Setiap ingin membeli barang entah itu karena sedang tren maupun disukai, saya akan mengingat kembali kalau uang harus benar-benar dimanfaatin dengan sebaik-baik mungkin. Pasti bakal langsung ingetin diri untuk tidak rakus. Belajar menghargai uang bukan hanya sebagai selembar kertas yang menjadi alat transaksi belaka, dibalik itu ada kerja keras yang harus dihargai. Dan, cara menghargai uang ya dengan memerlakukannya dengan baik. Membeli sesuatu yang bisa bermanfaat bagi diri sendiri maupun orang lain, dan terlebih penting adalah tidak diperbudak oleh uang itu sendiri.

Rasanya mungkin berat, tetapi membiarkan keinginan tanpa diimbangi dengan perencanaan keuangan yang baik bisa berpengaruh besar dalam diri kita.

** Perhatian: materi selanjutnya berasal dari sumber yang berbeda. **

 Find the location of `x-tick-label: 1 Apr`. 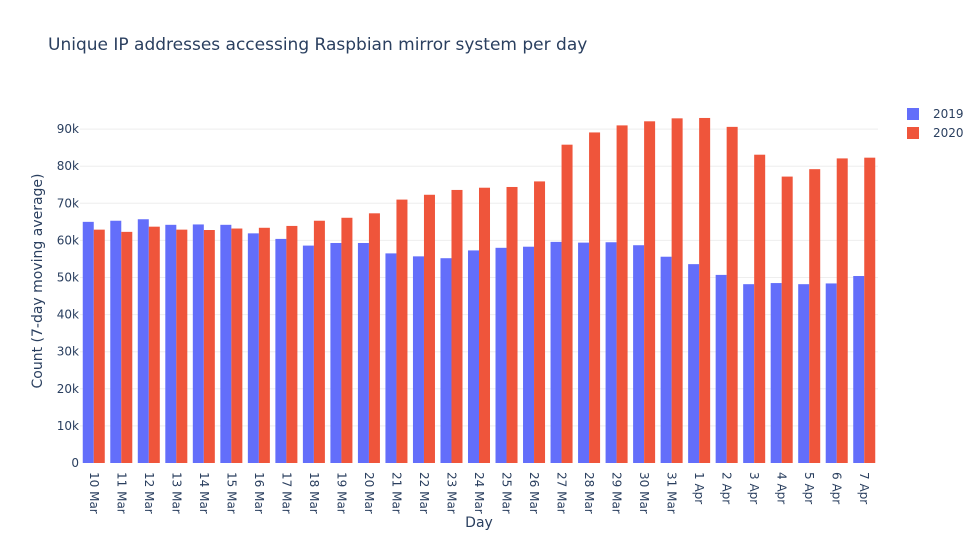

x-tick-label: 1 Apr is located at coordinates (699, 488).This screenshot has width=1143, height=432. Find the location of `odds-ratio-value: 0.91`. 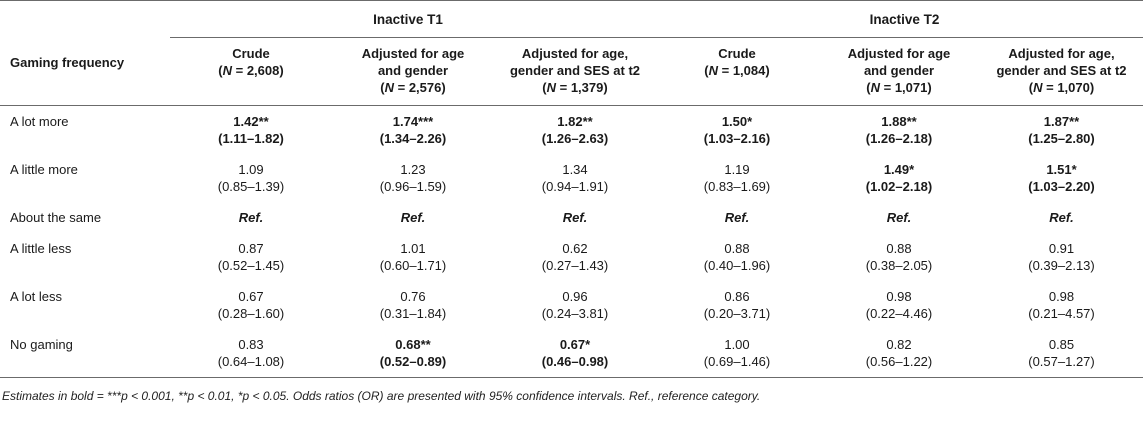

odds-ratio-value: 0.91 is located at coordinates (1062, 248).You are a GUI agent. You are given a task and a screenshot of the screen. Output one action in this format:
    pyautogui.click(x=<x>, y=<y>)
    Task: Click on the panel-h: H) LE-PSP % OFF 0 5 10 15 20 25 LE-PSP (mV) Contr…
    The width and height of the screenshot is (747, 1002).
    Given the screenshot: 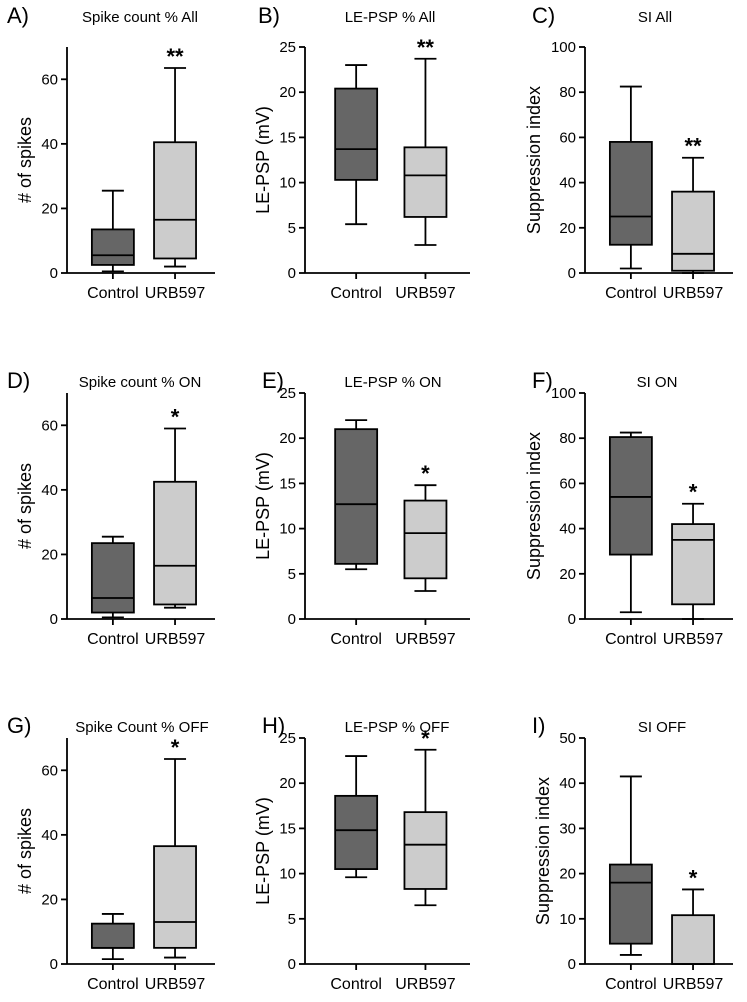 What is the action you would take?
    pyautogui.click(x=362, y=853)
    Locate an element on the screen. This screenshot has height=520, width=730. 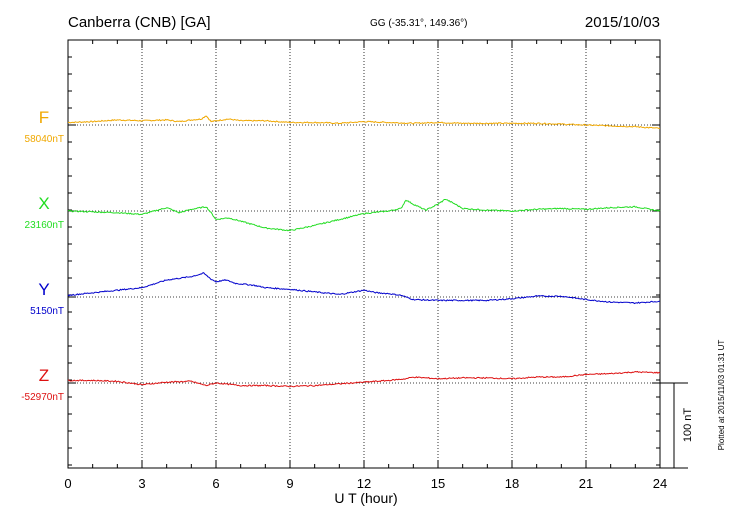
x-tick-label: 12 is located at coordinates (364, 484).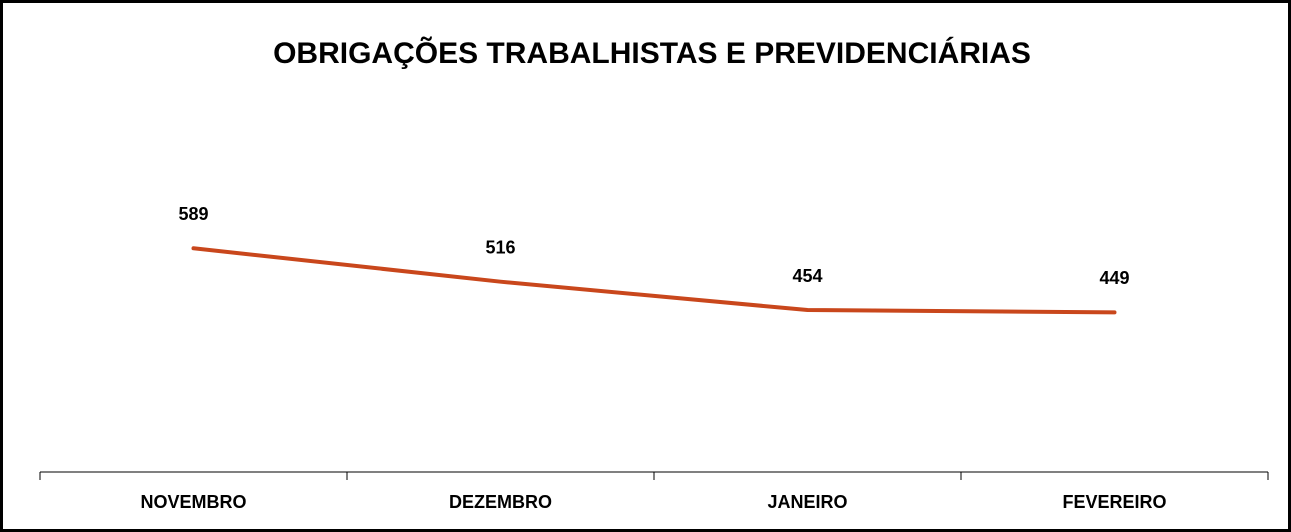 This screenshot has width=1291, height=532. What do you see at coordinates (1114, 278) in the screenshot?
I see `data-label: 449` at bounding box center [1114, 278].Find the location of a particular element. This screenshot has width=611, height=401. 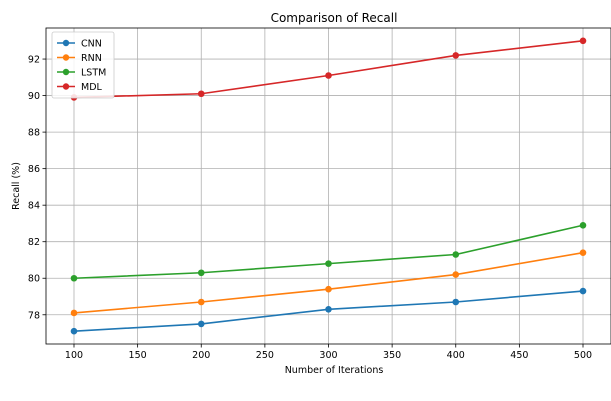

legend-item-mdl: MDL is located at coordinates (80, 88).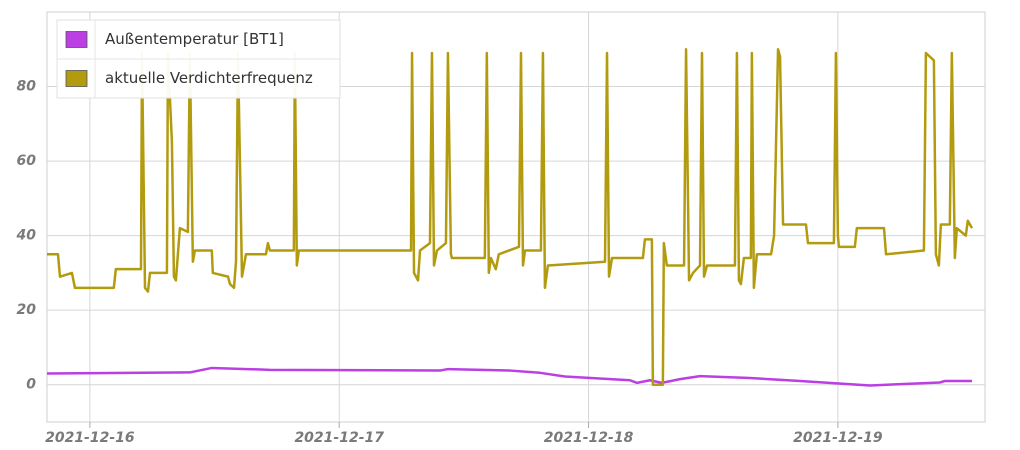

Saya menyadari kalau apa yang mendiang Mama lakukan adalah caranya mendidik diri untuk bisa membeli sesuatu yang bisa berdampak panjang, bukan sekedar abis dibeli setelah itu ya sudah.

Semoga kita lebih menghargai uang, bukan dengan menghamba padanya hingga membutakan diri sendiri, melainkan untuk menjadi kawan yang menemani kita untuk menyiapkan masa depan dengan baik. Karena saya percaya, masa depan adalah keniscayaan dalam hidup manusia. Dan cerminan masa depan seseorang ditentukan oleh apa yang mereka lakukan sekarang.